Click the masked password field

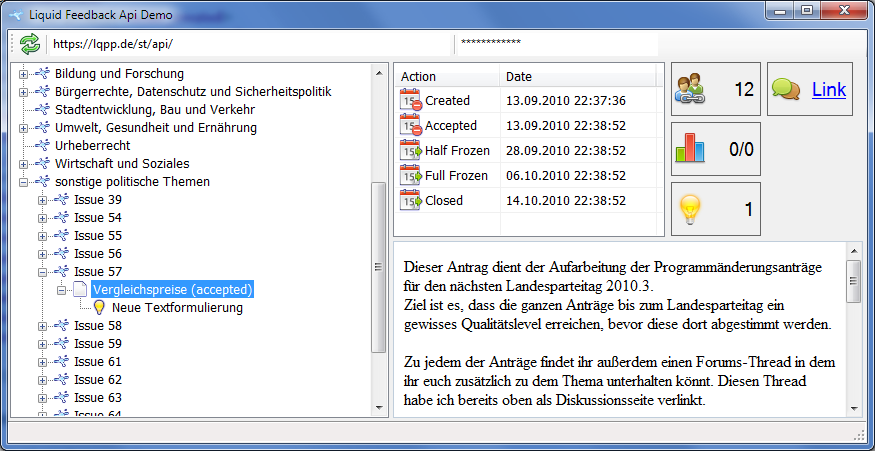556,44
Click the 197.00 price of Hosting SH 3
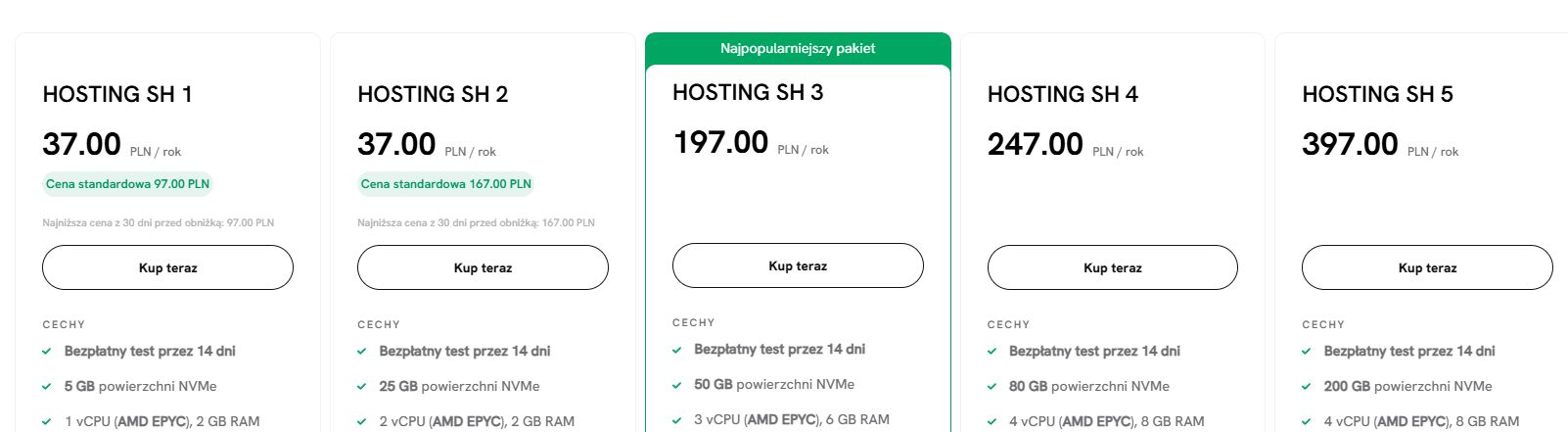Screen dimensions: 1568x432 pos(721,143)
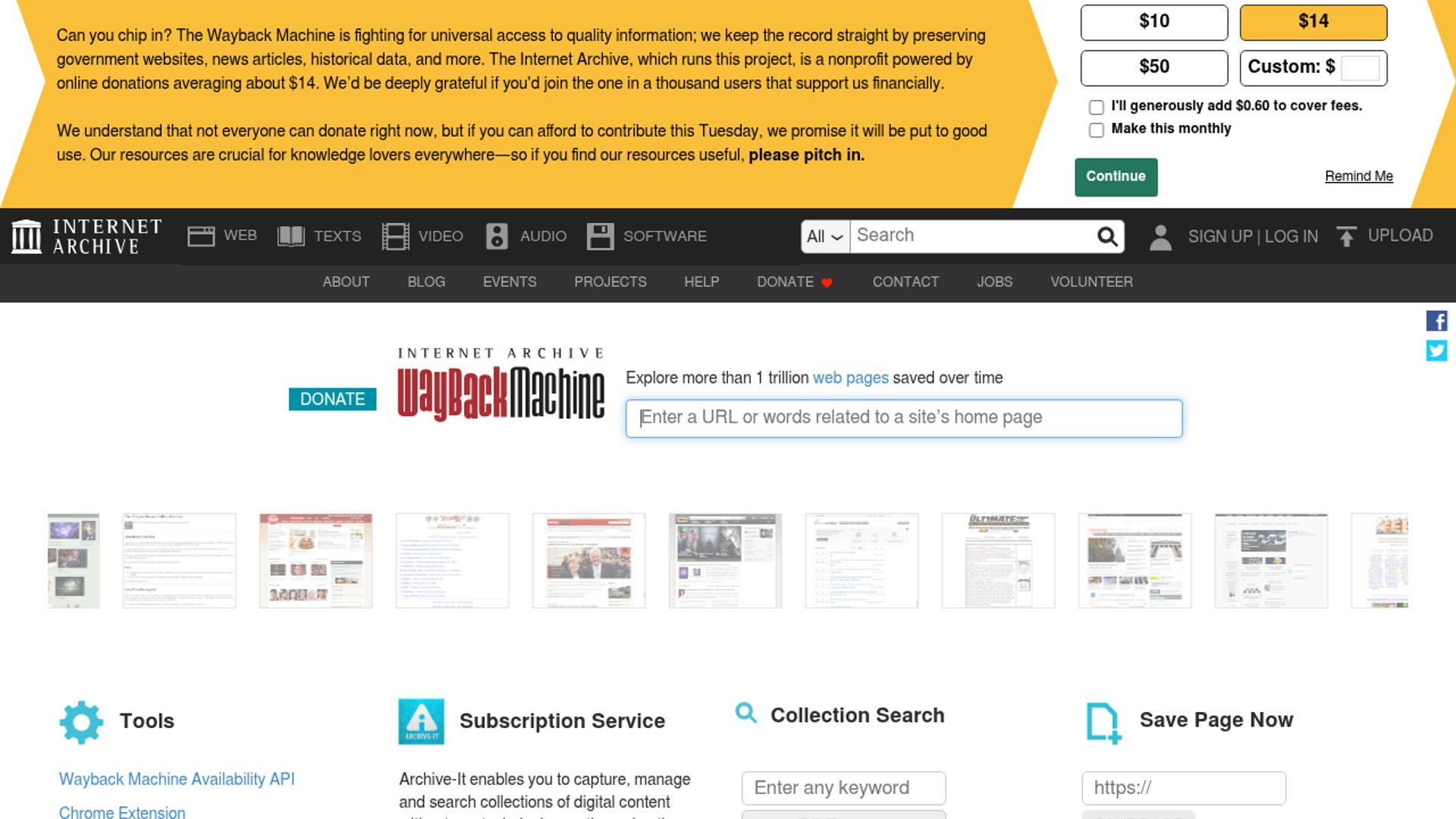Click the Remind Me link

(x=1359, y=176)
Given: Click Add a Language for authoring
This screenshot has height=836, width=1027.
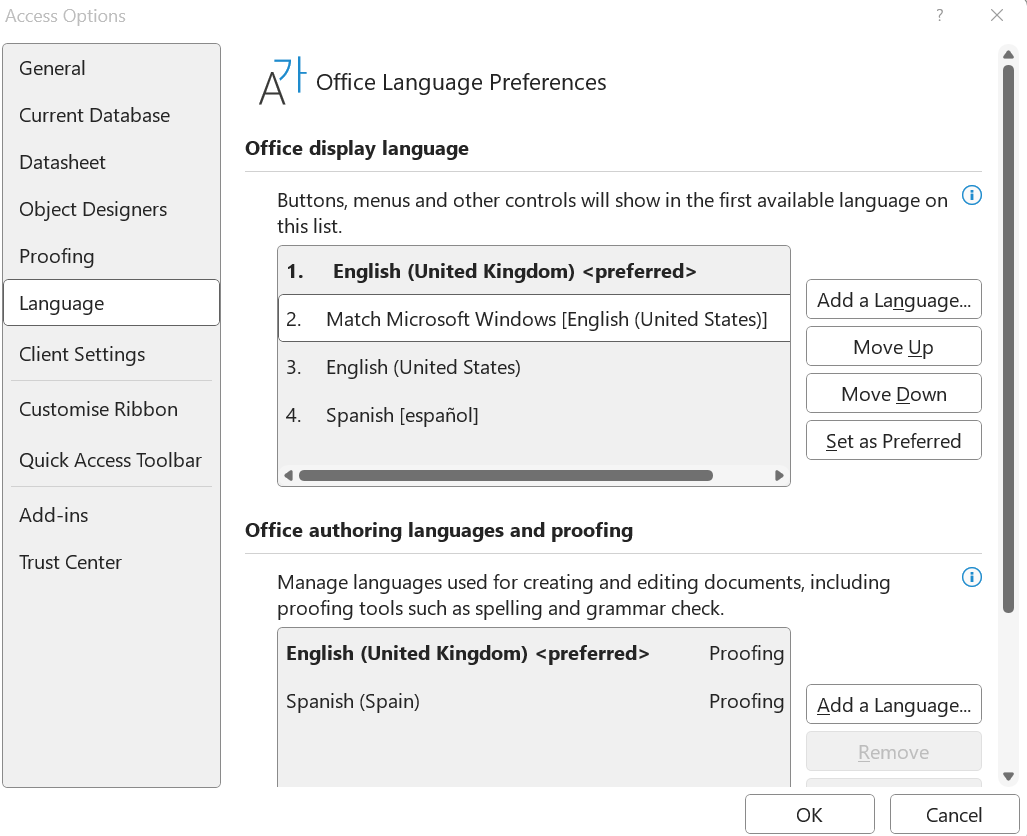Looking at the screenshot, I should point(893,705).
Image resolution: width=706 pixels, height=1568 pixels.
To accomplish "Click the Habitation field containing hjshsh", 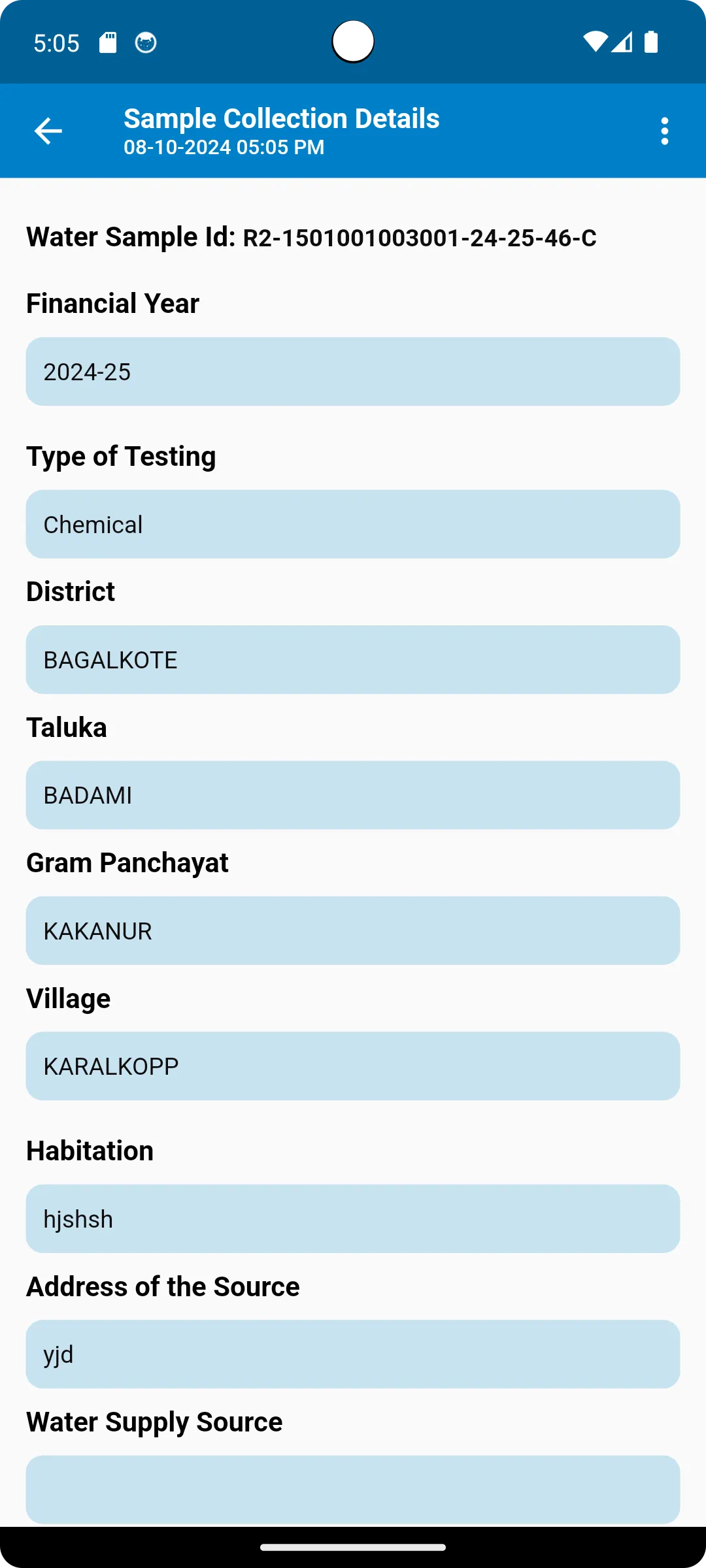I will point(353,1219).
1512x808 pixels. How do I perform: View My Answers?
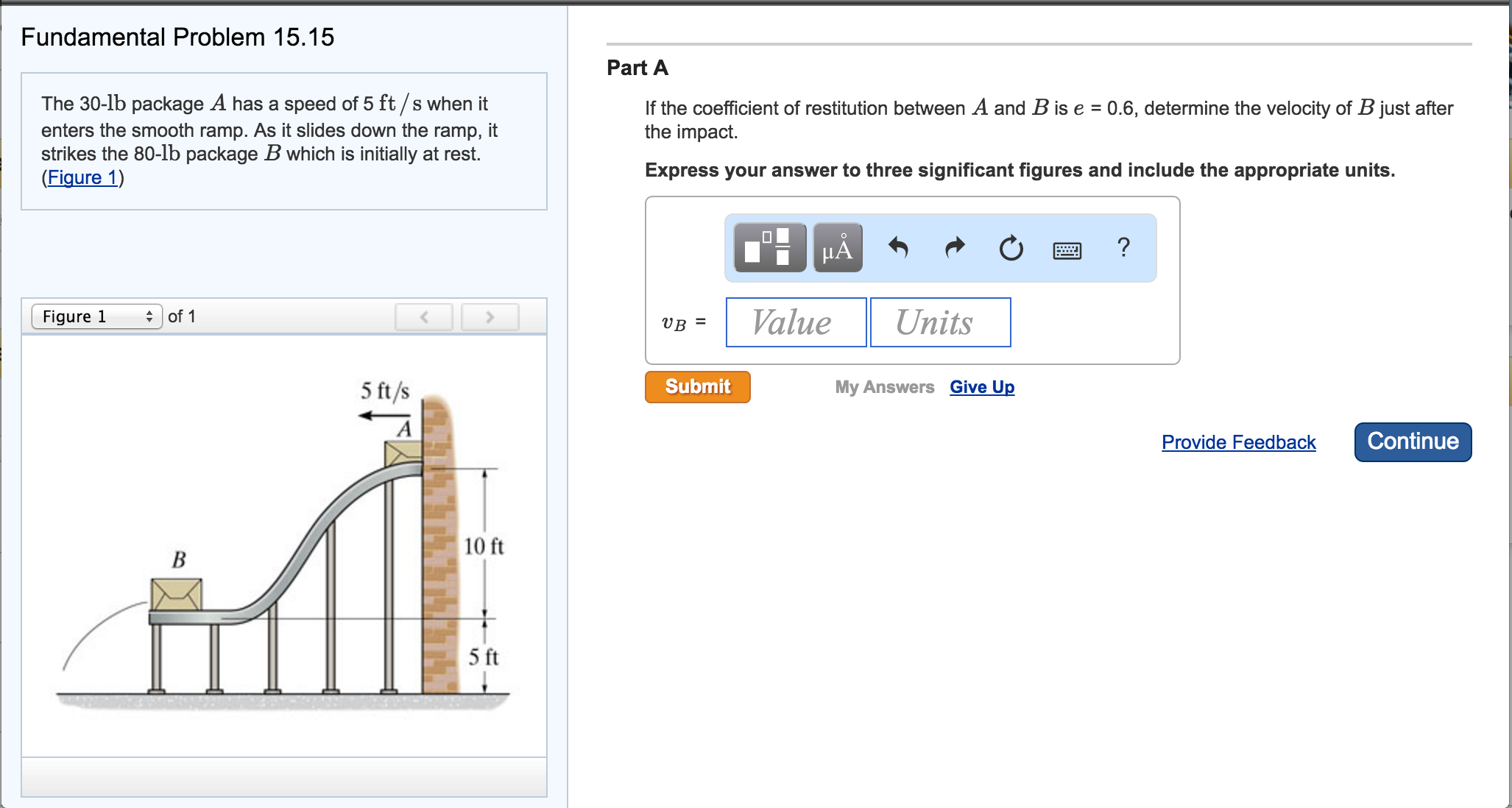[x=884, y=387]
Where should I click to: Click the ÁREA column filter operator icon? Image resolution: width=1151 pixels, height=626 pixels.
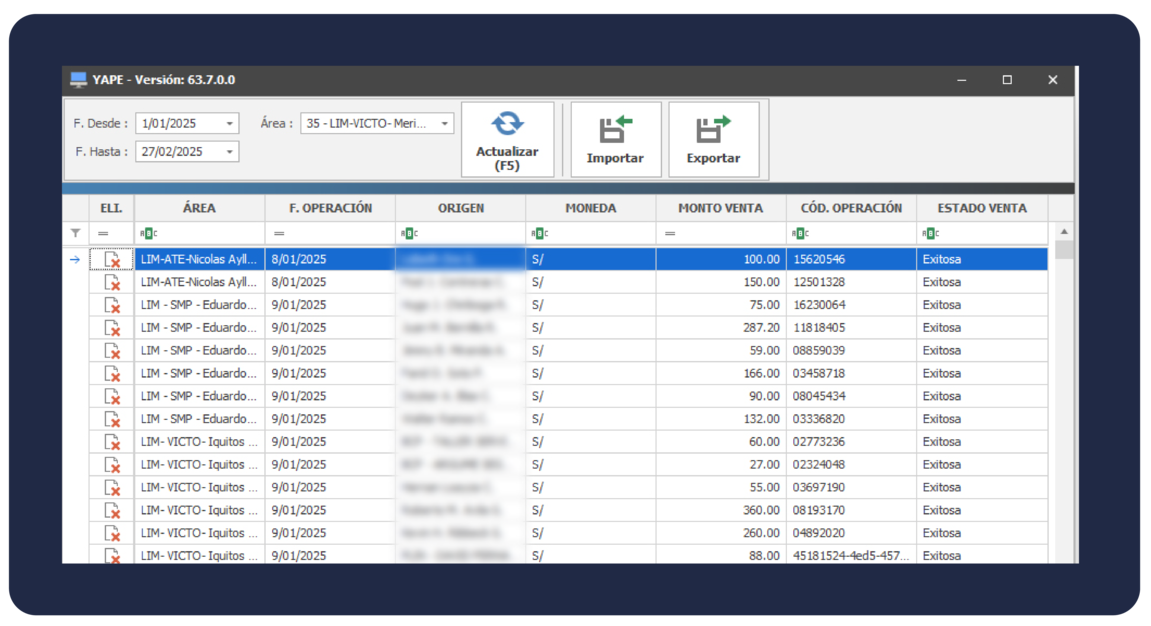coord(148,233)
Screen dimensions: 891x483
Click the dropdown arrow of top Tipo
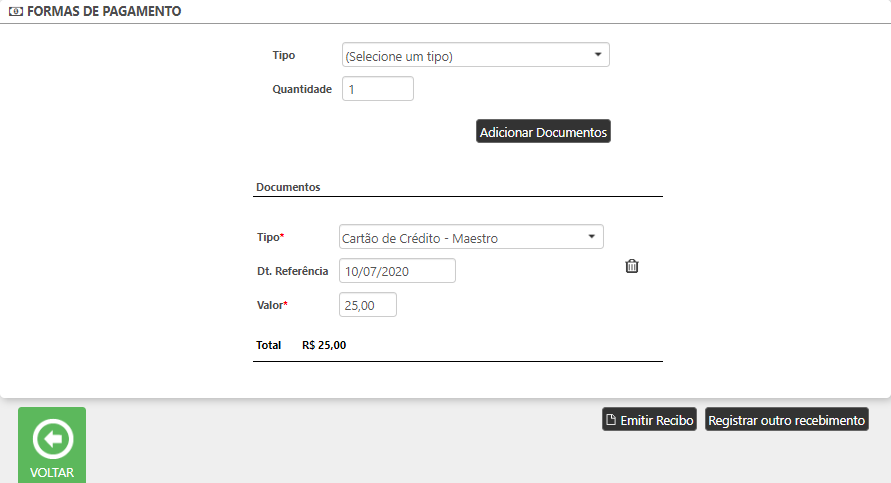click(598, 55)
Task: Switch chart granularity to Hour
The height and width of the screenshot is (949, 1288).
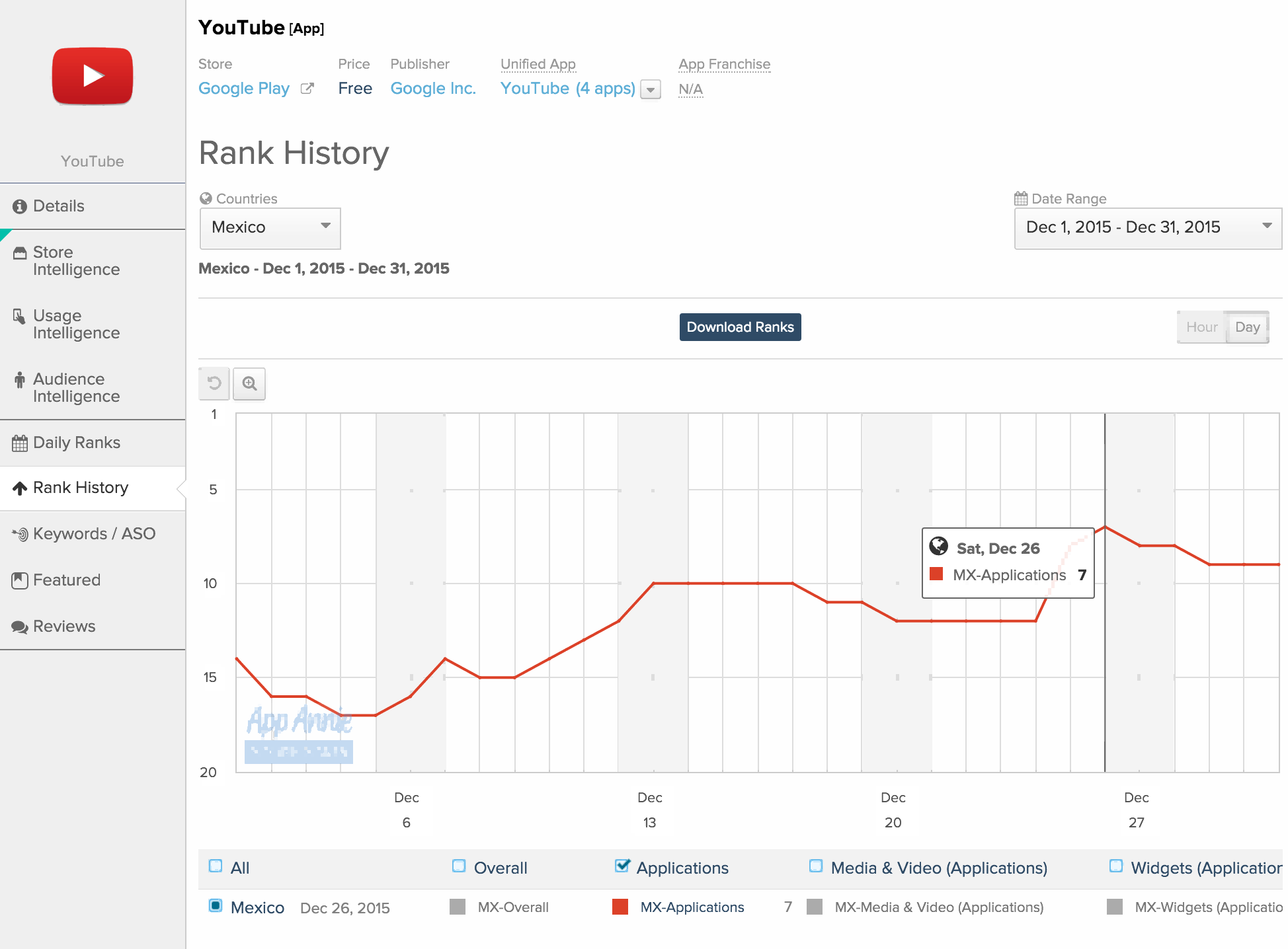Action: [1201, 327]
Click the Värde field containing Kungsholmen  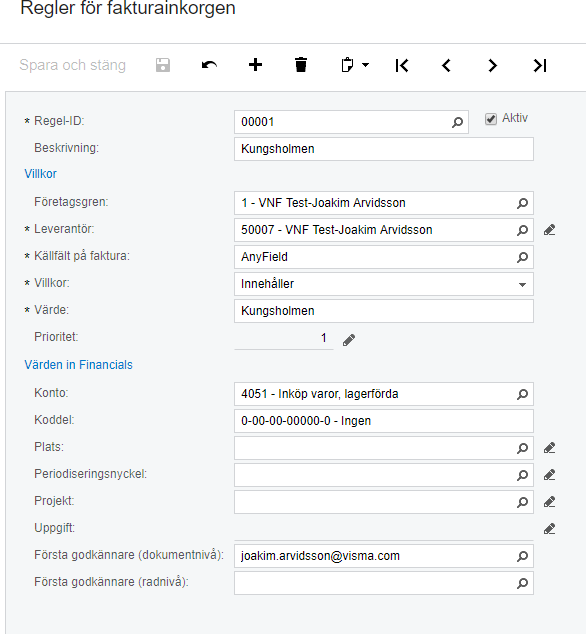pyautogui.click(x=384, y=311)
***
(Goal of the exercise):
Print the data above from its first line through the line that has "Given: Click Add a Language for authoring", exactly and with nothing else, omitting pictures.

(Result of the task):
Click the masked password field

556,44
Click the 197.00 price of Hosting SH 3
Screen dimensions: 1568x432 pos(721,143)
Click the Remind Me link

(x=1359, y=176)
Given: Click Add a Language for authoring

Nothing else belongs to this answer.